Zieht es Sie denn jetzt in diese große Stadt?

Nein. Ich bin in Aachen aufgewachsen, lebe immer noch in Aachen und hier bleib ich auch, hier geh‘ ich nie weg! Aachen ist die schönste Stadt der Welt.

Sie haben sich gleich vier Produzenten für dieses Album geholt.
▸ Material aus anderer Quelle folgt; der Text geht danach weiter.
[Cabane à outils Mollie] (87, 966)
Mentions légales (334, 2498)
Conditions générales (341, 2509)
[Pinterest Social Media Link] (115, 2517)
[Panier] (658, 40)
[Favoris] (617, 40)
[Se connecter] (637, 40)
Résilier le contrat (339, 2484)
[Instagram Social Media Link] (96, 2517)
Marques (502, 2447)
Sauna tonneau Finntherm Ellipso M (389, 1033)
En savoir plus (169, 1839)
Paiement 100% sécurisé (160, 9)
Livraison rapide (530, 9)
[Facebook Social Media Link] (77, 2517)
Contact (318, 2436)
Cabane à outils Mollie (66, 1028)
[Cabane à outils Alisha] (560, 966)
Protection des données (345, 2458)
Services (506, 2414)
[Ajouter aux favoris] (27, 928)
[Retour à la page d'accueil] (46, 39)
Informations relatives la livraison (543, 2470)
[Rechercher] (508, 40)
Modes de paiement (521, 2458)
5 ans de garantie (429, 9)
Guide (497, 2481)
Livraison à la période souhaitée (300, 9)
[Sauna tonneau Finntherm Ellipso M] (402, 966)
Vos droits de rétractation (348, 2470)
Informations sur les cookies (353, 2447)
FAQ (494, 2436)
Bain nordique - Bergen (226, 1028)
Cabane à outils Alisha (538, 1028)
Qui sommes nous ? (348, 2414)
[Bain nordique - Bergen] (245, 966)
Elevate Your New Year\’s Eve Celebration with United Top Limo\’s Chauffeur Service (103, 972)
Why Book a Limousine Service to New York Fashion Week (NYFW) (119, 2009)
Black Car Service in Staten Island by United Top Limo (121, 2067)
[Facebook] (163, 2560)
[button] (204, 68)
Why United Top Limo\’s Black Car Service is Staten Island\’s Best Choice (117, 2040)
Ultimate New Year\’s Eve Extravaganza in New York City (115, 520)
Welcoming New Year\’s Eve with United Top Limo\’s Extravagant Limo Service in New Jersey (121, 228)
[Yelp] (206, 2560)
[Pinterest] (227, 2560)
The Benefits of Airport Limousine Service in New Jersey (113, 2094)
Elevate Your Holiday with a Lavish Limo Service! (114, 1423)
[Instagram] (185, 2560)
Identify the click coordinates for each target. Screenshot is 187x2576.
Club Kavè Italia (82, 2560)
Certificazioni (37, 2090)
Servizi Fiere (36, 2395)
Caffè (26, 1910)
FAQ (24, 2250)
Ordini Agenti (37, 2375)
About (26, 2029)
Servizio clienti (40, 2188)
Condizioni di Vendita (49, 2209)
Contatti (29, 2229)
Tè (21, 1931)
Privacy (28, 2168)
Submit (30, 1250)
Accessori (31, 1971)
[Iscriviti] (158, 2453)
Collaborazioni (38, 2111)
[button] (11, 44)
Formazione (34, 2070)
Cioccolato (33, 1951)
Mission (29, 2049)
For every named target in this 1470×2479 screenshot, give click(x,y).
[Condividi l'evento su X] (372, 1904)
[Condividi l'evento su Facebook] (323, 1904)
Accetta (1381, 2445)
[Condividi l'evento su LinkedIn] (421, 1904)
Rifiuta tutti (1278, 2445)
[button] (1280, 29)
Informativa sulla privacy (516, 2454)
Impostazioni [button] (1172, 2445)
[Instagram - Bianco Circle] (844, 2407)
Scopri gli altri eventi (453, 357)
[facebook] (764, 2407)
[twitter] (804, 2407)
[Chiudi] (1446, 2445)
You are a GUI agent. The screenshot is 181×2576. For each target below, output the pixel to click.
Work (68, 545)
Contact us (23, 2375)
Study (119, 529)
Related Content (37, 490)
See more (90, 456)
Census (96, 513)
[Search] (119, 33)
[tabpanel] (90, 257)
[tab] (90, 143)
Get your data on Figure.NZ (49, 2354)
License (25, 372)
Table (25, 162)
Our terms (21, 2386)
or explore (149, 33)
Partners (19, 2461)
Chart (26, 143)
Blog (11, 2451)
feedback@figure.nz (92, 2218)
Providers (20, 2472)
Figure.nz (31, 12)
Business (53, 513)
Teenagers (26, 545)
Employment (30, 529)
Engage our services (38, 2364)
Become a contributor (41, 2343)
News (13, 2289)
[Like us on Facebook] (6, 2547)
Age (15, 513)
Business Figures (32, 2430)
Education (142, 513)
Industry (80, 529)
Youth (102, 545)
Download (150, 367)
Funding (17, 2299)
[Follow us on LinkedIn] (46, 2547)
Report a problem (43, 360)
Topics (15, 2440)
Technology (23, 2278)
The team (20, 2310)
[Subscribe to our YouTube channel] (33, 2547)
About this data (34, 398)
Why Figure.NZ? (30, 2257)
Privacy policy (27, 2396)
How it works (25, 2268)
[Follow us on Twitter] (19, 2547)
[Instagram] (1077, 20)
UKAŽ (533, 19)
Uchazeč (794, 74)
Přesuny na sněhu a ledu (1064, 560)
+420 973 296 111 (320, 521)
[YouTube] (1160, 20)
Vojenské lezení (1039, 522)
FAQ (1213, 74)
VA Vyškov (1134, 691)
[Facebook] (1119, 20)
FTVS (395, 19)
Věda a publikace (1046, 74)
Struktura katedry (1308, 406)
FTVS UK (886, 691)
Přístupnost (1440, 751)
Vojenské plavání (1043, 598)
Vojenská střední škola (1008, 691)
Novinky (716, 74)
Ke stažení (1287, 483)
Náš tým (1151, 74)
Diesmal hatte ich ja die große Freiheit, mir das aussuchen zu können. Also habe ich mir die Demo-Versionen meiner Lieder angehört und überlegt, welcher Produzent könnte dazu passen? Bei „Lichter der Stadt“ etwa habe ich mir so gedacht: U2-Gitarren, bisschen Coldplay drin, bisschen A-ha-Style drin, das wär' eigentlich ganz nett. Also hab' ich einfach ins Plattenregal gegriffen und geguckt, welcher Produzent das letzte A-ha-Album produziert hat. Und dann hab' ich gesagt, den möchte ich treffen. Und das war super! Insgesamt vier Produzenten sind es nun geworden, und trotzdem ist das Album homogen und nicht so, dass es viele Ecken und Kanten hat.

Auch Andreas Bourani und Xavier Naidoo haben am neuen Album mitgewirkt.

Es ist ja eine Art musikalisches Tagebuch, und dazu gehören auch die Künstler, die ich in den beiden letzten Jahren kennen gelernt habe. Andreas Bourani kommt sogar mit auf die Tour, und so können wir das Lied „Wie wir waren“ auch live singen.

Was kommt für Sie nach dem Tod?

Nach dem Tod hoffe ich, dass ich ganz viele Leute wiedersehe, die ich schon lange vermisse. Mich beruhigt die Vorstellung, dass wir uns alle mal wiedersehen! Ich glaub‘, dann ist alles wieder okay.